I ran the above script:

``````
ml4@ub100:~/ml4/public/class05tf \$ ~/anaconda3/bin/python demo13.py
I calculate W to be: [ 0.13923767]
I calculate b to be: [ 0.29939163]
yhat is 0.139238 * x_data +0.299392
/home/ml4/anaconda3/lib/python3.5/site-packages/matplotlib/font_manager.py:273:
UserWarning: Matplotlib is building the font cache using fc-list. This may take a moment.
warnings.warn('Matplotlib is building the font cache using fc-list. This may take a moment.')
/home/ml4/anaconda3/lib/python3.5/site-packages/matplotlib/font_manager.py:273:
UserWarning: Matplotlib is building the font cache using fc-list. This may take a moment.
warnings.warn('Matplotlib is building the font cache using fc-list. This may take a moment.')
ml4@ub100:~/ml4/public/class05tf \$
ml4@ub100:~/ml4/public/class05tf \$
ml4@ub100:~/ml4/public/class05tf \$

``````

The above script built some visualizations of behavior of optimizer.minimize(loss):     Q: What is 'loss'?
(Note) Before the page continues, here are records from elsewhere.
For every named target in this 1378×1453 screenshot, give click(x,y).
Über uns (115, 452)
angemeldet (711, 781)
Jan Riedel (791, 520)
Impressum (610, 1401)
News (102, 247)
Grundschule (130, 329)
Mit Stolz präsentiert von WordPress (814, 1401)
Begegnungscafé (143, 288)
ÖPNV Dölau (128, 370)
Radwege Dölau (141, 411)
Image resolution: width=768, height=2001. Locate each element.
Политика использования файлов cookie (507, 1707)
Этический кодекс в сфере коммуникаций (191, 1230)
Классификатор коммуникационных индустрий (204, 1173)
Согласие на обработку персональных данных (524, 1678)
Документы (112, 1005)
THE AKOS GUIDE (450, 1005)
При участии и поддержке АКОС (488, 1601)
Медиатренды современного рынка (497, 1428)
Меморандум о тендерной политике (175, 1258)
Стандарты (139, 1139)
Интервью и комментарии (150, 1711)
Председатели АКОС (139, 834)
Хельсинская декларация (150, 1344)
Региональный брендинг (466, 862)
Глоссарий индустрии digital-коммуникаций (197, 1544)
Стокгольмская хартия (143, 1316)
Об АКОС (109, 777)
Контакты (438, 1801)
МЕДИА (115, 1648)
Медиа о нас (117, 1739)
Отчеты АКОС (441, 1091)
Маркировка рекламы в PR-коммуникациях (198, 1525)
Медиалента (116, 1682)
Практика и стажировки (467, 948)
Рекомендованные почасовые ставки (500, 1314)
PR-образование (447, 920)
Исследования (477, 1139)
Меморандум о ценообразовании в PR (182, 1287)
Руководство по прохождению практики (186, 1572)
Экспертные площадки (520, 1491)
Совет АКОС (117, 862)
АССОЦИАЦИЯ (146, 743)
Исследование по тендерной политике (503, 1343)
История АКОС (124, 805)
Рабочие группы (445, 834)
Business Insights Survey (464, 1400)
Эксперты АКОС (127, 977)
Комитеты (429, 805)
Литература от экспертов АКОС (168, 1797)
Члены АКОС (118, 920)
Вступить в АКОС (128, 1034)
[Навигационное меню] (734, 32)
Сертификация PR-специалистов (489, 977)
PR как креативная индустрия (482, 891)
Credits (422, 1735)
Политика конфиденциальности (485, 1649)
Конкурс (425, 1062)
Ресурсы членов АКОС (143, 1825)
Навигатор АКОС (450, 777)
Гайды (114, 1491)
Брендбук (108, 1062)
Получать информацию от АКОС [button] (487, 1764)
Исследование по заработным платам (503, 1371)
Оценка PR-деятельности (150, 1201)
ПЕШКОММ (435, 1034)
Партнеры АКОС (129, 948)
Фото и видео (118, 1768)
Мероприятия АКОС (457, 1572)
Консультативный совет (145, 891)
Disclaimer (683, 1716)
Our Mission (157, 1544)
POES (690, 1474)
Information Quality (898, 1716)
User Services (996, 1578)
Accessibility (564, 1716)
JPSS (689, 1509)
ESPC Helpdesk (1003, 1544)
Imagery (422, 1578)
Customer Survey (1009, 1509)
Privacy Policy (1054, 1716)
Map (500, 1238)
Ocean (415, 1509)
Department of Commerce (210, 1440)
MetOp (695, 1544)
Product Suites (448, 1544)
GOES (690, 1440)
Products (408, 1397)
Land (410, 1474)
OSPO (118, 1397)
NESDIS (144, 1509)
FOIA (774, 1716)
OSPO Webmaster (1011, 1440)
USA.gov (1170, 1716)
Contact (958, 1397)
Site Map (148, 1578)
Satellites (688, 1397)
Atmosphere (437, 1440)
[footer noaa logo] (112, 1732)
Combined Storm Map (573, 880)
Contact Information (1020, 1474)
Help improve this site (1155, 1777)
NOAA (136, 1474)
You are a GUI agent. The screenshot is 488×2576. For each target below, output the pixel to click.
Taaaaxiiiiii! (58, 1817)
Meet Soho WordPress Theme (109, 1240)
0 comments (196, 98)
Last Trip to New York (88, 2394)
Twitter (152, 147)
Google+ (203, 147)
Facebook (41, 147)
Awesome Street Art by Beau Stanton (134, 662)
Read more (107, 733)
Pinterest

A: I see 'loss' as loss of information.

The above green line contains information about the blue dots in the scatter plot.

When I move the green line away from the dots, the line loses its predictive power.

Or to describe it differently, the line loses information.

When I move the line back into the dots, so that it fits the dots as best possible, then the loss of information is at a minimum.

To say it more concisely, "A fitted line gives minimum loss".